Ao mergulhar nesse contexto, a salvação pode ser a balança comercial, quando funcionar positivamente. A outra alternativa é a majoração de impostos. Todavia, como a carga tributária anda pesadona, acima do limite, o jeito é partir para o debate sobre o ajuste fiscal. Como o Estado inchou e a economia ficou malhando em ferro frio, somente via reformas, o país pode encontrar a solução. Não há outra saída para evitar o descontrole generalizado. Para o país, o Norte está nas reformas, que mais cedo ou mais tarde terão de acontecer, forçosamente. A da Previdência é indispensável, assim como a limitação nos gastos públicos.

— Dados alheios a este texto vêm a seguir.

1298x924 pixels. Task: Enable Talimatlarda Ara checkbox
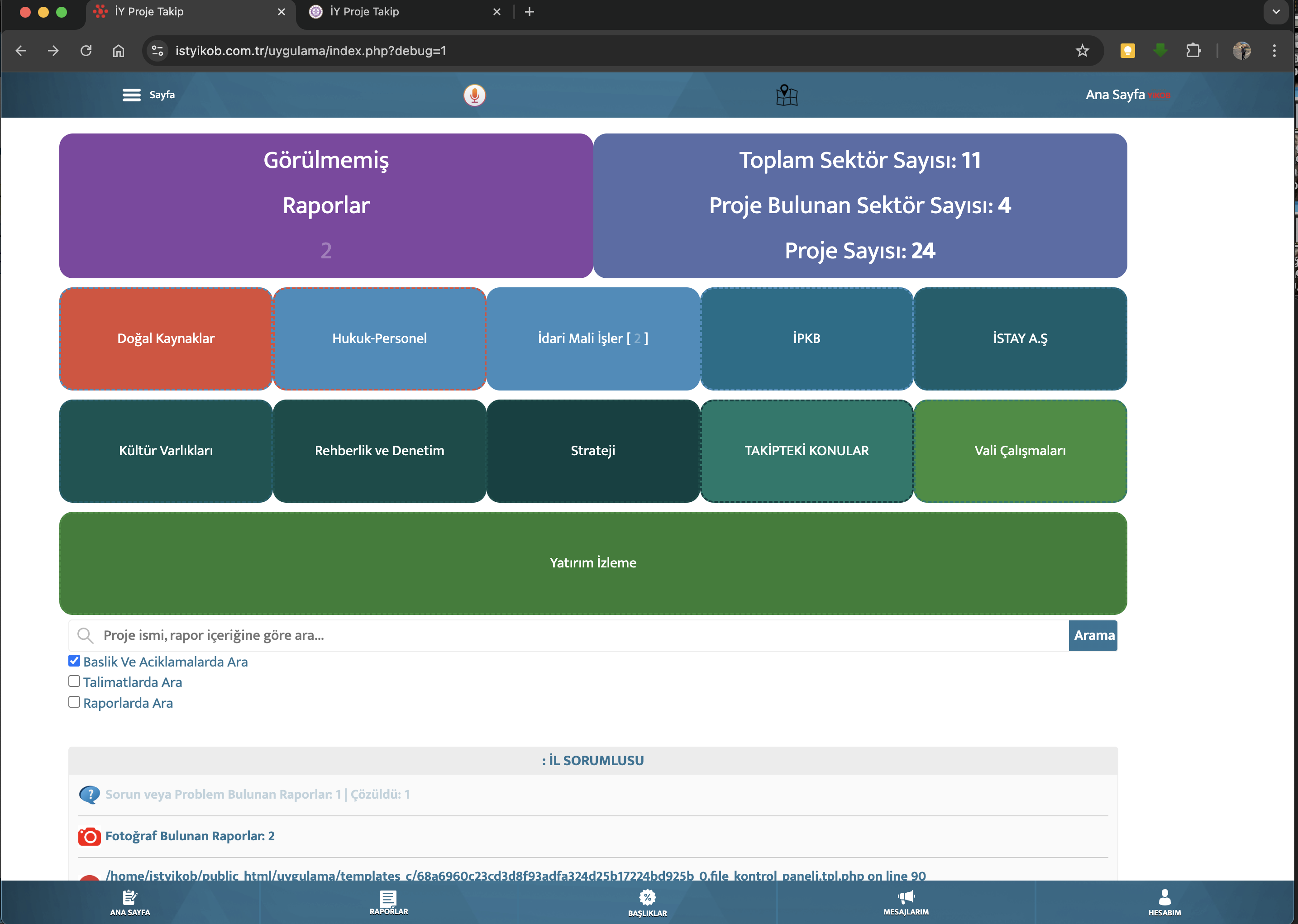click(74, 681)
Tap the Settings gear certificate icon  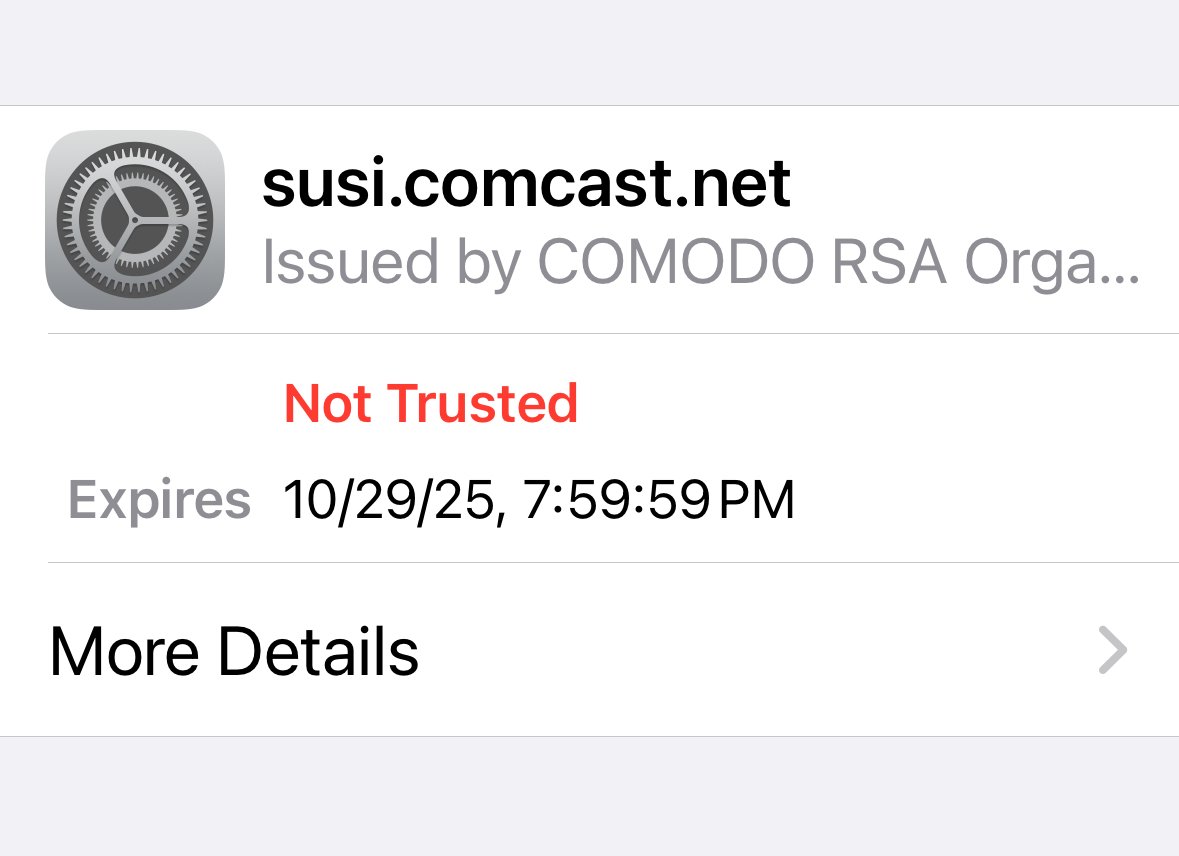[x=135, y=220]
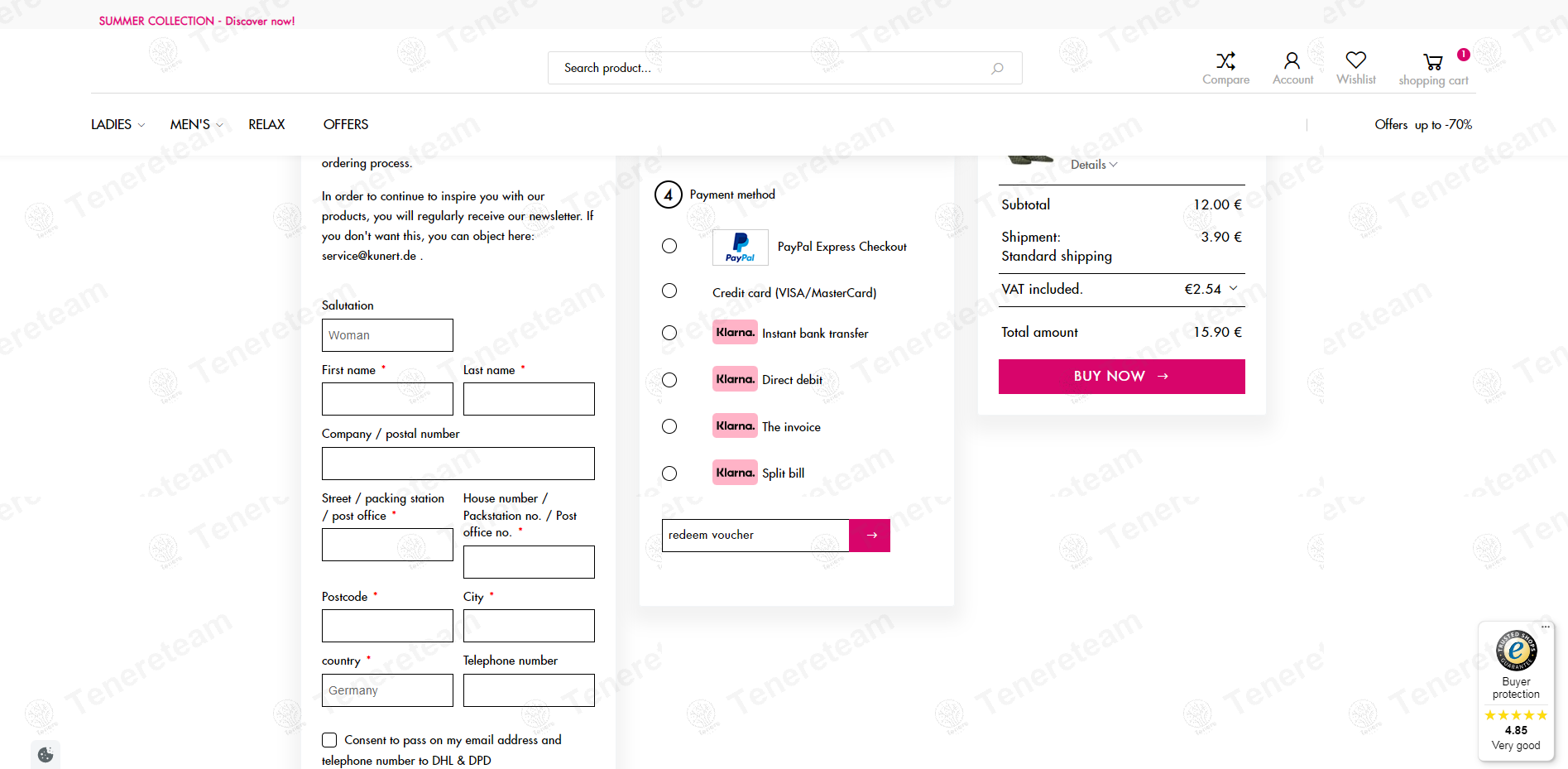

A ingovernabilidade é outro ponto negativo. A desmoralização da Lava Jato com a soltura de levas de corruptos, por serem caixa alta, aumenta o grau de impunidade. A descapitalização da Petrobrás é outro dilema. Aliás, caso o problema da estatal demore a ser resolvido, hajam consequências internas. Enquanto estiver descapitalizada, o custo da dívida, tanto da empresa, quanto do país, não cai. Por outro lado, outro fator danoso, diz respeito à obrigação de manter o preço do combustível elevado no país, apesar do preço do barril de petróleo baixar no exterior.